» **EXTRACT PROVIDED**:
Maya gains deposit funding advantage

Diving deeper into

Maya

Company Report
These players leverage existing customer relationships and transaction data but lack Maya's full banking license and deposit-taking capabilities.
Analyzed 6 sources

Maya’s banking license turns payments data into a funding advantage, not just a marketing advantage. GrabPay and ShopeePay can use ride, food, and shopping histories to push wallet use and credit offers, but Maya can also gather insured deposits inside the same app and recycle that money into savings products and loans. That gives Maya a cheaper, stickier balance sheet than a wallet that mainly moves money in and out.

  • In practice, Maya lets a user start with wallet payments, then move cash into Maya Savings or Time Deposit Plus, then qualify for credit based on app behavior. That flow matters because Maya Bank is a BSP approved digital bank and its deposits are PDIC insured, so stored balances can become long term funding, not just wallet float.
  • GrabPay has strong built in distribution because it sits inside a high frequency transport and delivery app, and Grab says it is BSP regulated. But the product is still a wallet centered around paying for Grab services and merchants, not a full deposit taking bank stack with insured savings accounts under its own bank license.
  • ShopeePay and GrabPay start from captive commerce demand, while Maya starts from regulated money storage. That creates different economics. Platform wallets are good at driving checkout conversion and repeat spend. Maya can make money on payment fees, net interest margin on deposits and loans, and merchant acquiring, all on one rail.

» **RECORDS**:
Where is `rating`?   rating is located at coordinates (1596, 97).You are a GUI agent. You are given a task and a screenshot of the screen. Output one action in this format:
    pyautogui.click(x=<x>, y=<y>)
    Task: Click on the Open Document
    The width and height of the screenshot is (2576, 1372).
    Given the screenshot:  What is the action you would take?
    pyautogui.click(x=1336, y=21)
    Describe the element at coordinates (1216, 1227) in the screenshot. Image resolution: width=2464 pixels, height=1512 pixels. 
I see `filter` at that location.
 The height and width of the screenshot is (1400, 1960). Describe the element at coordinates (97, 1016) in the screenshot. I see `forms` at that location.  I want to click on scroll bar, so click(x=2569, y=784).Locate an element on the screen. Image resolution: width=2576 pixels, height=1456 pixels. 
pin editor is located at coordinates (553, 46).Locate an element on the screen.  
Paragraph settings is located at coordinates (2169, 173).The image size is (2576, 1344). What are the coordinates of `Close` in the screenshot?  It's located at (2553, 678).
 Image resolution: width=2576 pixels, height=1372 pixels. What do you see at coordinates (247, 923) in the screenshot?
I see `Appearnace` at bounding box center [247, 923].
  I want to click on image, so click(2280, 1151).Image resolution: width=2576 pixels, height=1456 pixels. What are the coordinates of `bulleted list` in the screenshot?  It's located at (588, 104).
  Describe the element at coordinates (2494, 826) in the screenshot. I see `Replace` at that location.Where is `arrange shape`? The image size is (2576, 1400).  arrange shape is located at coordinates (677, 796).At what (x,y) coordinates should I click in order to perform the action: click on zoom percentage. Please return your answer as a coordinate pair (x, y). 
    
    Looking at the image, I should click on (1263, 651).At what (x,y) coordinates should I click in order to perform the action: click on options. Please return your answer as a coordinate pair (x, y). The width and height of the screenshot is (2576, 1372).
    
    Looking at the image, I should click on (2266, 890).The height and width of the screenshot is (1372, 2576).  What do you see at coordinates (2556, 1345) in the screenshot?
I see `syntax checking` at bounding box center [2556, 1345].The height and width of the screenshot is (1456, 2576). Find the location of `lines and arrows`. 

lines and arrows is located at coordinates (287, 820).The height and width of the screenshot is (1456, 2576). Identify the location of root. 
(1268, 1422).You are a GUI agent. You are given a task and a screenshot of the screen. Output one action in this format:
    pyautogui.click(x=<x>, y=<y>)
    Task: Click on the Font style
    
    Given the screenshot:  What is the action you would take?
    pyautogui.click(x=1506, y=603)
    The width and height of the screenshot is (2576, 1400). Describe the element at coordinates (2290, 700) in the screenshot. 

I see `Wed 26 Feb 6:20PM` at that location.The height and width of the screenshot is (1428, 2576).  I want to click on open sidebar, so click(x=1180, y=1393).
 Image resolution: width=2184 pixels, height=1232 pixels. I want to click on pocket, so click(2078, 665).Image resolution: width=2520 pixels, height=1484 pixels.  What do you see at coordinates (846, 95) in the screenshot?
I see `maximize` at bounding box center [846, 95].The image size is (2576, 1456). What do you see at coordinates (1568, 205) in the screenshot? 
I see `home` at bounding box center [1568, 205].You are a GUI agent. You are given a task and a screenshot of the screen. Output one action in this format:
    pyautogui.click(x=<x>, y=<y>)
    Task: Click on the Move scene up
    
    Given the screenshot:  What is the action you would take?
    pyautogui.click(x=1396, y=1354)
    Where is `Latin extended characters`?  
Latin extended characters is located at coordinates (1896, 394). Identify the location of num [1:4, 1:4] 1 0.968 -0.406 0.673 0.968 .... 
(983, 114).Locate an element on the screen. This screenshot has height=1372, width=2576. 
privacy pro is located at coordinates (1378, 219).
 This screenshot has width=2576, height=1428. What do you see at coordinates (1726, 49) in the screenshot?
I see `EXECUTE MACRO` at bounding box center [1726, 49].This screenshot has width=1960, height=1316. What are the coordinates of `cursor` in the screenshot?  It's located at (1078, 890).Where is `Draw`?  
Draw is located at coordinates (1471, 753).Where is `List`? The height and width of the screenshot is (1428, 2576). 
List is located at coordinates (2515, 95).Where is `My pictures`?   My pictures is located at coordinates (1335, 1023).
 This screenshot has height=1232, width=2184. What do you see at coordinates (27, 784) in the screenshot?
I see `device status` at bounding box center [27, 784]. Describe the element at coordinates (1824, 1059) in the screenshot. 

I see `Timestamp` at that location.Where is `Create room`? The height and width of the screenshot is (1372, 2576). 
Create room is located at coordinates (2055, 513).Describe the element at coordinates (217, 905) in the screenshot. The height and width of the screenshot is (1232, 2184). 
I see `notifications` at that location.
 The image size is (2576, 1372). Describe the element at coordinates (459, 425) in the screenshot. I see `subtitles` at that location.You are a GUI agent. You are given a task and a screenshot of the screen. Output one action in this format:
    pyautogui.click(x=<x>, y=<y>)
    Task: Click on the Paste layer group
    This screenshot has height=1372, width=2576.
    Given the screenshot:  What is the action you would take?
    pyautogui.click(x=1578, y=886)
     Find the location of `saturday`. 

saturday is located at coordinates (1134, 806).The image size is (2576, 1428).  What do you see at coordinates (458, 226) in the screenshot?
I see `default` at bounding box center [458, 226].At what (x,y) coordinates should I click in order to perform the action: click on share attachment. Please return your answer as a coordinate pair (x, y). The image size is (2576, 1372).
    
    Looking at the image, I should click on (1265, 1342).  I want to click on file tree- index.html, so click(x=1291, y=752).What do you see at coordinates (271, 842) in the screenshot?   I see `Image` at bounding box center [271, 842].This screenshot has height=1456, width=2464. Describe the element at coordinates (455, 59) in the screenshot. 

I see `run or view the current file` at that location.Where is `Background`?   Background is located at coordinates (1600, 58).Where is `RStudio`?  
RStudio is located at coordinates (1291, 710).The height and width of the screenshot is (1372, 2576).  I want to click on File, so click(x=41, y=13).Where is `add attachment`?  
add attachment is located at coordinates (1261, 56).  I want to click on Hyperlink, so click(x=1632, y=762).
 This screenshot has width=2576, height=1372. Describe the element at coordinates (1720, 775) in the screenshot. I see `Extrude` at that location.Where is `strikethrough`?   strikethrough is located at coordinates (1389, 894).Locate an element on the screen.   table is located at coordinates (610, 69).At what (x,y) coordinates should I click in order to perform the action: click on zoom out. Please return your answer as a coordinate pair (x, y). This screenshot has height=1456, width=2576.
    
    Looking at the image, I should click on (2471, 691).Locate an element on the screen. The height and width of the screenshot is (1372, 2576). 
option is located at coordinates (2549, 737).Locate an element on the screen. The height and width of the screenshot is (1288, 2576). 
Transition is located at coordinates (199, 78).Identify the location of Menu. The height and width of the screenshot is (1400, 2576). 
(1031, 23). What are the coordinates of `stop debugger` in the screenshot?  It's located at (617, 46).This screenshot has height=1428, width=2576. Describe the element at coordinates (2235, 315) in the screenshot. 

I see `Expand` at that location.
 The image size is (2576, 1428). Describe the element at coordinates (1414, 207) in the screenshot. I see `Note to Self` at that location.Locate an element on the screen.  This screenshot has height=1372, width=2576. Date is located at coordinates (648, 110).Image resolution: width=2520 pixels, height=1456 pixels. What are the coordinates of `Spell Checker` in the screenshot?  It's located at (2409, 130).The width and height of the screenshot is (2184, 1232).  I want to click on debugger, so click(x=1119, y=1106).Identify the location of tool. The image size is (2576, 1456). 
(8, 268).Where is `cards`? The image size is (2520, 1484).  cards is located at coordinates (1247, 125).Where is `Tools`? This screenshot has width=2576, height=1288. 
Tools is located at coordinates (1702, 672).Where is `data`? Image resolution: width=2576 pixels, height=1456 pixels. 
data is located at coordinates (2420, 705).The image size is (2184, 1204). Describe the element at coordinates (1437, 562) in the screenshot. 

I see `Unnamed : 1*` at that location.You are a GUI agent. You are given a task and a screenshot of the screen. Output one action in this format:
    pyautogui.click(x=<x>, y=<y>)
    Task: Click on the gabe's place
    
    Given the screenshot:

» **HOW TO COMPLETE THIS TASK**:
Reproduce the passage from the report on Maya verbatim, beginning at the words "Maya gains deposit" and stopping after the words "and deposit-taking capabilities.". The records come from a separate source, unrelated to the report on Maya.

» **YOUR SOLUTION**:
Maya gains deposit funding advantage

Diving deeper into

Maya

Company Report
These players leverage existing customer relationships and transaction data but lack Maya's full banking license and deposit-taking capabilities.